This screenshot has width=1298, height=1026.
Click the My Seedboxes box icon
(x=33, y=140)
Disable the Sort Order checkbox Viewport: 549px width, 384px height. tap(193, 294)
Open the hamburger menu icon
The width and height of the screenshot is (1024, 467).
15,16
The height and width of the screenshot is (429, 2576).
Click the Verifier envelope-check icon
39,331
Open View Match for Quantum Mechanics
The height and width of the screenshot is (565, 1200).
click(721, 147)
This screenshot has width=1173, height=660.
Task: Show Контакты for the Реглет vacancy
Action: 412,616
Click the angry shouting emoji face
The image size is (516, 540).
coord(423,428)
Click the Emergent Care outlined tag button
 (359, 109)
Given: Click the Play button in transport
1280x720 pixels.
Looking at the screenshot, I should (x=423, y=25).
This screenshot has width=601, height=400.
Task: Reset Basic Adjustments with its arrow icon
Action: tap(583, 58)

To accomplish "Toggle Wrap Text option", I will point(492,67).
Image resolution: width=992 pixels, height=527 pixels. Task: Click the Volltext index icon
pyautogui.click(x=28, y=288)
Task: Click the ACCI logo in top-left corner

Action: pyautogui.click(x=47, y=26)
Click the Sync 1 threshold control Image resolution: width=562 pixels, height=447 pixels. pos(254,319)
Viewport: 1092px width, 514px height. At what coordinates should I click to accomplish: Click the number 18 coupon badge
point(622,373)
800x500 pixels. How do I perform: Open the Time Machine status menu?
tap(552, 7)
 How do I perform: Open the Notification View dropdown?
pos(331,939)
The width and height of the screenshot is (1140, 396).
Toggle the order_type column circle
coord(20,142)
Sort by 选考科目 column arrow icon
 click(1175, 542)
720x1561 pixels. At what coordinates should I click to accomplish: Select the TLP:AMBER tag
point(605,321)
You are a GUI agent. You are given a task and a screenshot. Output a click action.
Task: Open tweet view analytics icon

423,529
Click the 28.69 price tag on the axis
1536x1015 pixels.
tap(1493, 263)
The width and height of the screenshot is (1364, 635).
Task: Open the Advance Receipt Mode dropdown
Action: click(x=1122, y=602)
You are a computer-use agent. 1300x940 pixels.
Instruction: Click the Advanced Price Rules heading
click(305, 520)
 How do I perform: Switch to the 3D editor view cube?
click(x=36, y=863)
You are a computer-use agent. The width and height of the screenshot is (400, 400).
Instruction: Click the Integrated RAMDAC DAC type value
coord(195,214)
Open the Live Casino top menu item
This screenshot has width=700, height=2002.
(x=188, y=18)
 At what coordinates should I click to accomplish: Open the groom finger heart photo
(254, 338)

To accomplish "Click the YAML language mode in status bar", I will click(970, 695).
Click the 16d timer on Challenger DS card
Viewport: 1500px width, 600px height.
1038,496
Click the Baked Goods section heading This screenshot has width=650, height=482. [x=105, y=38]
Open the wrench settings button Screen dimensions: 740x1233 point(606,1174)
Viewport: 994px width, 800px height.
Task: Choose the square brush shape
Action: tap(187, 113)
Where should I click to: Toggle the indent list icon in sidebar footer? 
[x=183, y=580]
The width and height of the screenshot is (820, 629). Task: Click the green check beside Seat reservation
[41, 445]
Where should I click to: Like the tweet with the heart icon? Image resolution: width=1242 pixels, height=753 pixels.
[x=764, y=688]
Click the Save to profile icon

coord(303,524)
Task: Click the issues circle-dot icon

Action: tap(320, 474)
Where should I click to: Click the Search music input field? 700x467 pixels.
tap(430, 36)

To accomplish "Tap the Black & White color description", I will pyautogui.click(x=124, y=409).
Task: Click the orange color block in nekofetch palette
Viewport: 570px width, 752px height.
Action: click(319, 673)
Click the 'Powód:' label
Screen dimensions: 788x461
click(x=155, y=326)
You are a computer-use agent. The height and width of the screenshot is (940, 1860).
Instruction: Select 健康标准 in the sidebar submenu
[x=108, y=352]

━━━━━━━━━━━━━━━━

* [Exercise requirements]:
Set down precisely the lines above between the line holding "Click the Emergent Care outlined tag button" and the line holding "Click the Sync", inclusive, and nothing beyond them.

* [Written answer]:
Click the Emergent Care outlined tag button
 (359, 109)
Given: Click the Play button in transport
1280x720 pixels.
Looking at the screenshot, I should (x=423, y=25).
This screenshot has width=601, height=400.
Task: Reset Basic Adjustments with its arrow icon
Action: tap(583, 58)

To accomplish "Toggle Wrap Text option", I will point(492,67).
Image resolution: width=992 pixels, height=527 pixels. Task: Click the Volltext index icon
pyautogui.click(x=28, y=288)
Task: Click the ACCI logo in top-left corner

Action: pyautogui.click(x=47, y=26)
Click the Sync 1 threshold control Image resolution: width=562 pixels, height=447 pixels. pos(254,319)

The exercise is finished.